Lisa Kudrow Saw the Future of Reality TV All the Way Back in 2005

Vulture Festival Presents: Lisa Kudrow In Conversation
Lisa Kudrow and Matt Zoller Seitz. Photo: Craig Barritt/Getty Images

The great Lisa Kudrow stopped by the second annual Vulture Festival today to talk with New York TV critic Matt Zoller Seitz about The Comeback, her prescient HBO mockumentary series whose first season debuted in 2005, back in the pre-Duggar days when reality TV was only a mildly objectionable blight on our culture and not yet the full-blown public-safety risk that it is today. How did she know it would get so bad? Kudrow explains:

“I was just shocked and horrified by reality TV… [In 2005, when The Comeback premiered] there had only been, like, Survivor. Amazing Race was in its second season only and there were no housewives — they had The Osbournes and Anna Nicole Smith, and I thought, This can’t end well. And unfortunately, it’s true for some of those people. I really was thinking, Some people actually won’t survive this. And then, sure enough, there were suicides in the years after 2005. I just remember that it was really hard on Friends for the six of us to go through that. And then for these people, the reason it’s hard is because [they] think, Oh, maybe I’ll like myself a little better if I’m getting positive feedback, which is kind of common … A lot of people just wanted instant fame and would do whatever — vomit and cry on national television, which I had never seen before. I thought, That’s the end of the world, the end of civilization. I think it was the end of a certain aspect of our society”
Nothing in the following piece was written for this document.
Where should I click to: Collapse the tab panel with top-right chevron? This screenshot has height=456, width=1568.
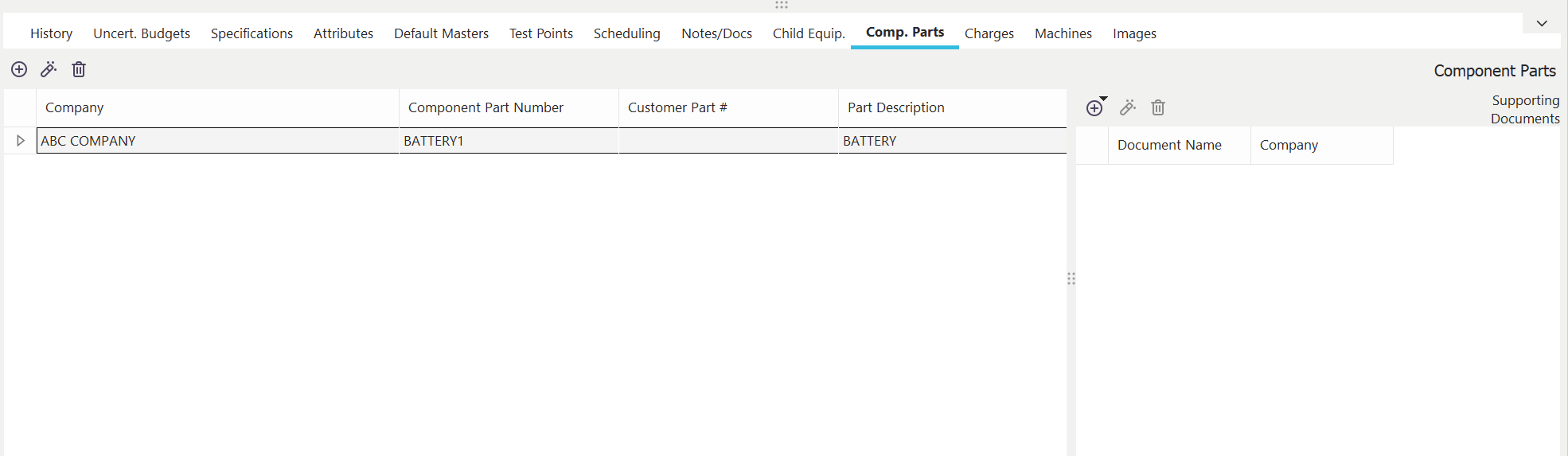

Also, will there ever be a proper Friends reunion? Kudrow, channeling Aunt Sassy, says she doubts it:

“The six of us can’t even meet for dinner. We’re trying, but we don’t all live in the same state. We don’t have the same work schedule anymore. We are constantly trying to — ‘Wait, so when are you in town?’ It’s crazy. But it’s sweet that we’re trying, isn’t it? And then also I think we would really want Marta [Kauffman] and David [Crane]. If something would happen, they would be the ones to write it, and let’s face it — they’re busy. So I don’t know how or when [it would happen]. And then also, what’s that going to be about? Menopause and midlife crisis? I’m not eager to see that.”